Louis le Brocquy, Portrait Heads: ‘A celebration of the artist’s 90th birthday’
National Gallery of Ireland, November 4 - January 13, 2007


    In Part Four of his book The Aran Islands John Millington Synge describes the funeral on the middle island of a young man who has been drowned, whose body has been lost at sea and then washed up headless. Once the mourners have arrived at the graveyard, Synge watches them as ‘the men began their work, clearing off stones and thin layers of earth, and breaking up an old coffin that was in the place into which the new one had to be lowered. When a number of blackened boards and pieces of bone had been thrown up with the clay, a skull was lifted out, and placed upon a gravestone. Immediately the old woman, the mother of the dead man, took it up in her hands, and carried it away by herself. Then she sat down and put it on her lap – it was the skull of her own mother – and began keening and shrieking over it with the wildest lamentation.’

    Then when the grave was ready, the old woman returned with the skull ‘and came back to the coffin,’ Synge wrote, ‘and began to beat on it, holding the skull in her left hand. This last moment of grief was the most terrible of all.’ Like Hamlet with Yorick, the old woman had to face the stark fact that the great miracle of consciousness, of living in the world, had come to this – empty eye sockets, whitened bone, a hollow space, all on its way to dust.

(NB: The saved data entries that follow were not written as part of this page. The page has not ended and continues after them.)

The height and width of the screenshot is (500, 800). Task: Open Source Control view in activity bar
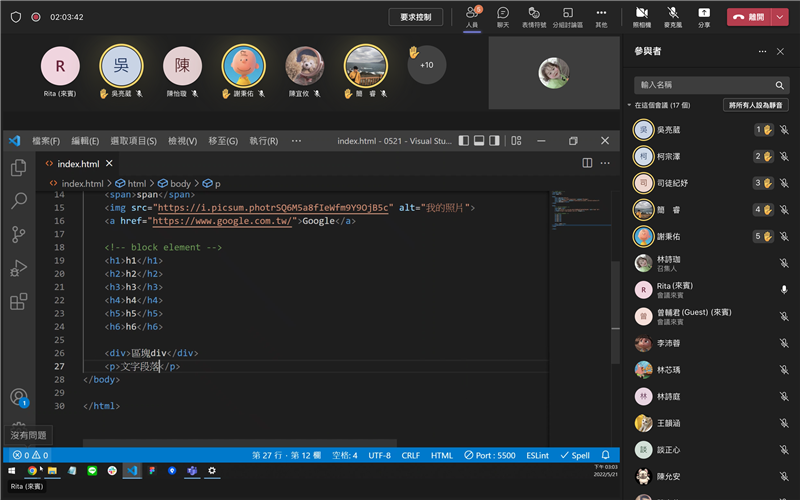[x=18, y=235]
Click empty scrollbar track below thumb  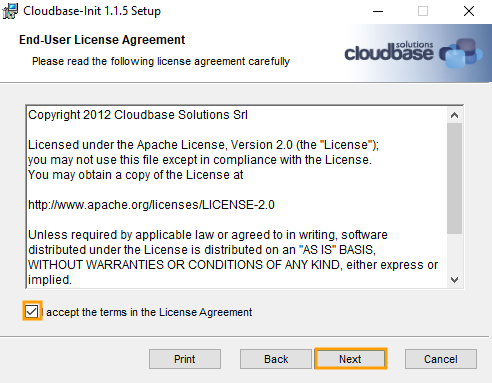coord(454,253)

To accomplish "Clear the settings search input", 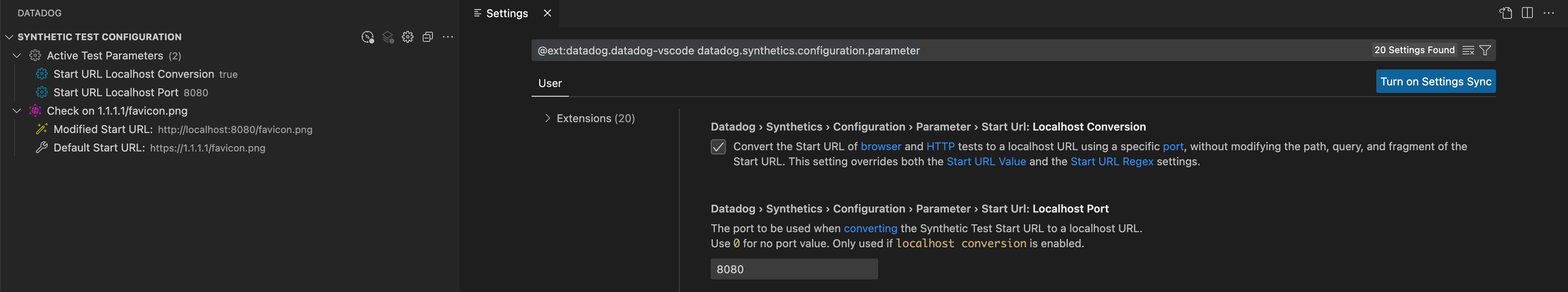I will pyautogui.click(x=1468, y=51).
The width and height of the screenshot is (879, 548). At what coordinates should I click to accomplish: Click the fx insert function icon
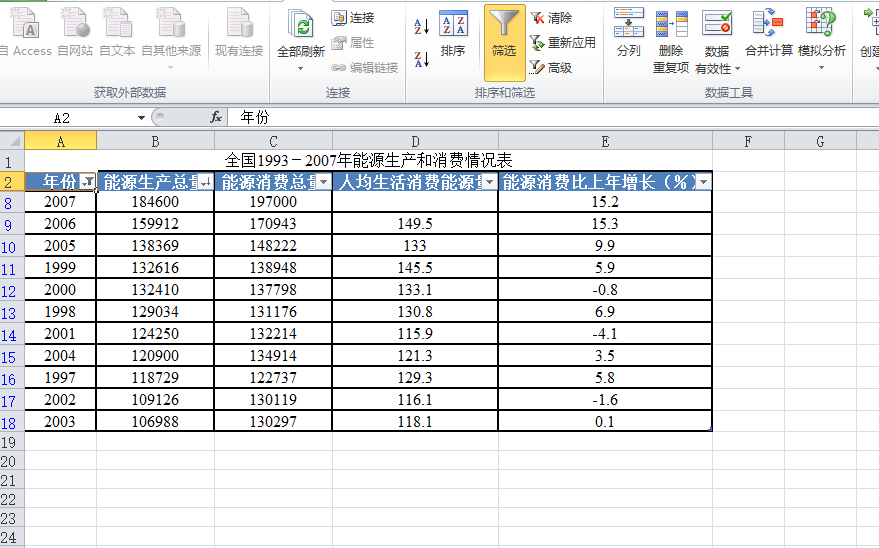pyautogui.click(x=216, y=117)
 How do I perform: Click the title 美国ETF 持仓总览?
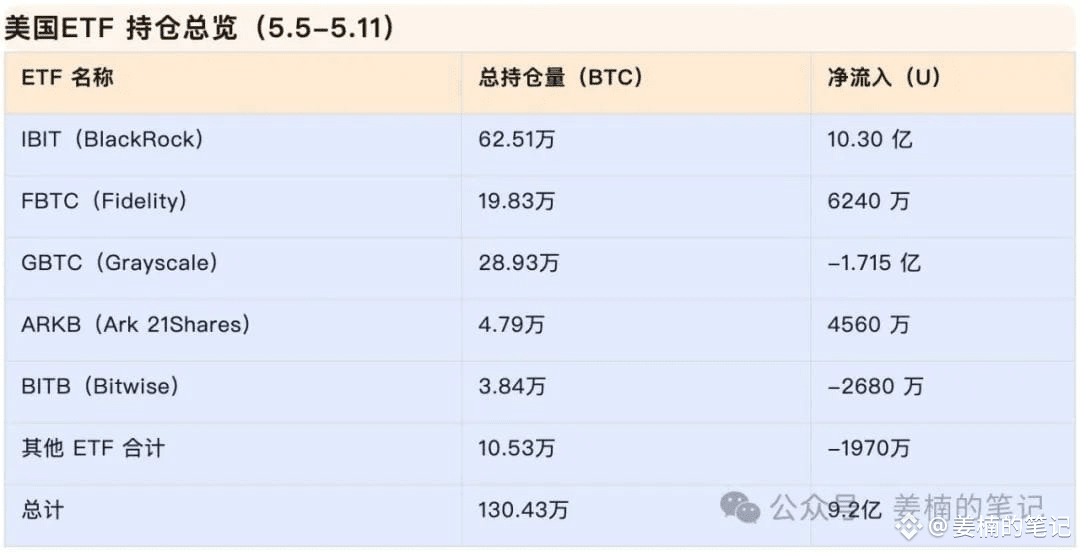pos(121,28)
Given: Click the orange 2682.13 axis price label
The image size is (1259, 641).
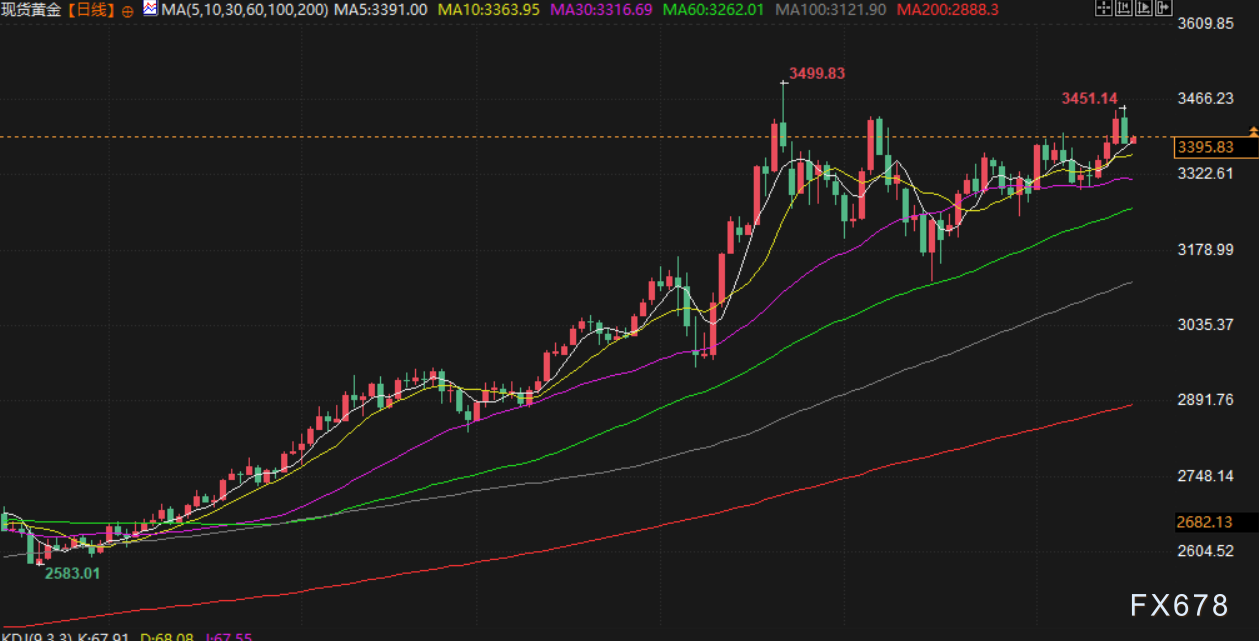Looking at the screenshot, I should click(1204, 523).
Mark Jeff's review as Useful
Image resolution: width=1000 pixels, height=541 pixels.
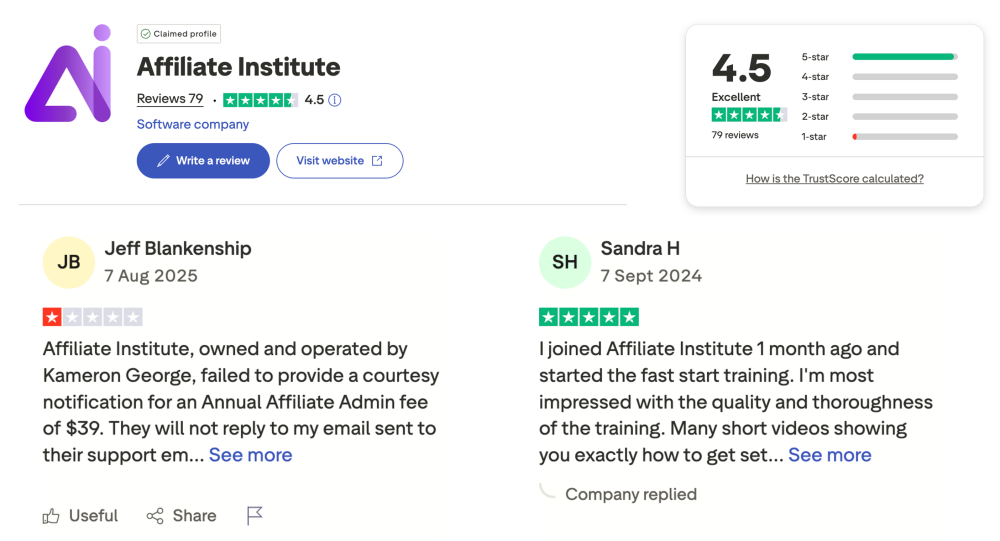80,516
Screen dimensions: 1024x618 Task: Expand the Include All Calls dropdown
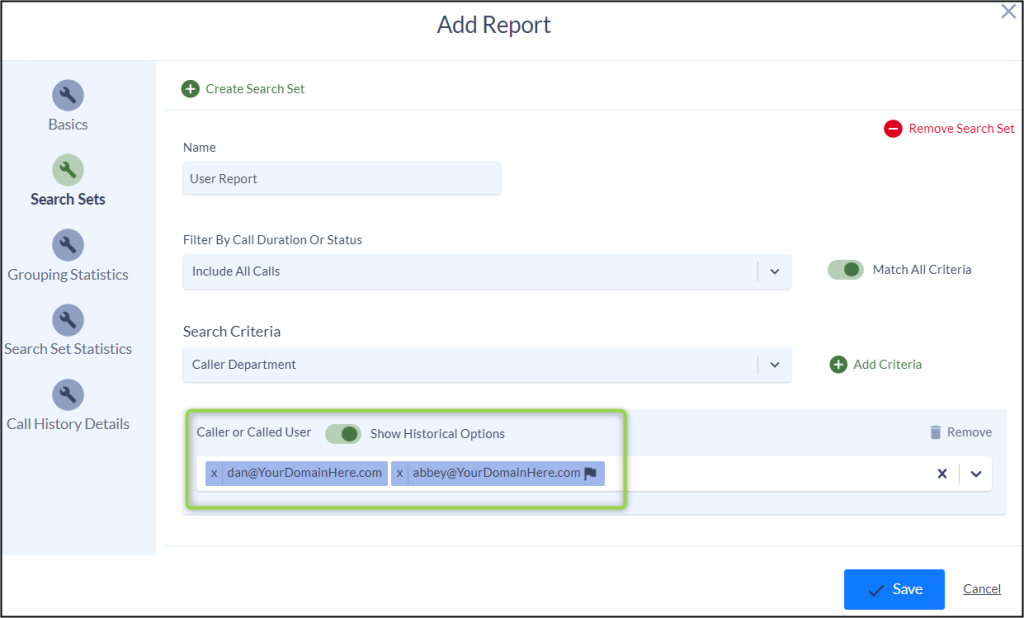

    Despite the utter starkness of this image, it is strange how the dead live in the world. It is not hard to imagine the woman on the island in those precious moments when she held her mother’s skull in her lap beginning in her grief-stricken imagination to put flesh on the face, light into the eyes, a tongue into the mouth, wrinkles on the skin. It is easy to imagine her beginning then to let her mother smile, allow her to use her voice, let her face shine in the full ambiguous light of day before turning away to know that it cannot be. So, too, in 1996, Louis le Brocquy could remember his emotion when, thirty years earlier, ‘I came across the skull of René Descartes in a glass case in the anthropological section of the Musée de l’Homme – an ivory-tinted dome, smooth as a woman’s breast. Merely a bit of bone perhaps, but by implication, a tabernacle to this great instance of human consciousness.’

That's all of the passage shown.